All too often we go through changes in our lives. At those moments we have feelings of fear. We are leaving what we feel comfortable with for something that is unknown to us. In those times of vulnerability we let our guards down and Satan attacks. The worst thing is that he knows how to get to each and every one of us. I will admit, my weakness is feeling that I am just not good enough. Not smart enough. Not pretty enough. Not good enough to find a good job, be a good daughter and sister, be a good mom to my beautiful and spunky puppy, make new friends, and certainly not good enough to get into grad school. 

I've said it before, and I'm saying it once again. The Atonement is real. Heavenly Father and Jesus Christ know exactly what I am going through and feeling at any given moment. If I have learned anything this weekend it's that it's okay to cry. If you know me you know I always try my darnedest to not cry. In Relief Society today the teacher said Heavenly Father doesn't want us not to feel it. He wants us to experience it. Part of experiencing something is going through the hard parts whether they last for a few seconds or years. Those hard parts help you experience life and they will be for your good (D&C 121:7, 122:7). Neil A. Maxwell said, "you can't have a faith filled but stress free life." As much as we wish we could, that is not part of the Plan.

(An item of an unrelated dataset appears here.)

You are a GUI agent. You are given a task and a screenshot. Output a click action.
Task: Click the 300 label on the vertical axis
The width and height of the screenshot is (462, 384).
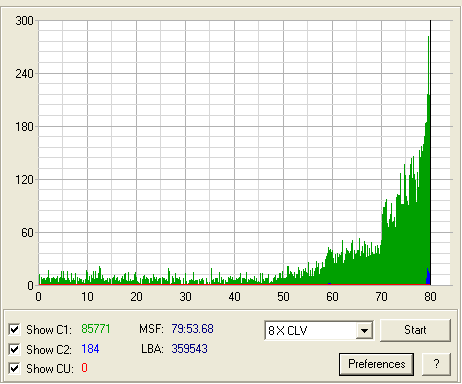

Church today wasn't so great for me. I was tired. I was grumpy. I missed having friends to sit in the meetings with. All the anxiety about having to go to the singles ward next week came all at once in the middle of sacrament meeting. Sunday school wasn't much better. The whole time I just thought about all of my friends sitting in marriage prep laughing, commenting, and having fun while learning. I sat and listened to adults argue and try to be the smartest and "most spiritual" one in the room instead of trying to learn. Then, I went to Relief Society with one of my best friend's moms. I kind of sat there not wanting to talk to anyone, but everyone kept talking to me or drawing attention to me. When the teacher got up I tried to zone out, but I couldn't. She had a plate on a stand, and that plate had the smallest chip in it. I watched that plate and thought how I felt like that plate right now. She then told a story about a china factory. All of their dishes have to be perfect. The dishes go through multiple phases and then are scrutinized to see if there are any imperfections. If they find even the smallest mistake at any stage they throw the dish in a discard pile. As she finished, she picked up that dish with the small chip and compared herself to it. Then, she slammed it into the the trashcan. At the factory in the story no dish was wasted. If it was not perfect it was ground up with all of the others and given a new chance. Because of the Atonement we each have another chance. We are imperfect now, but through the Atonement we can become perfect. We may crack under pressure, get a chip here or there, or our paint may get smudged, but we always have another chance to become better. Then, the teacher did something amazing. She took out more dishes and let the women smash them. All the hurt and frustrations came out in that moment. Broken dishes everywhere!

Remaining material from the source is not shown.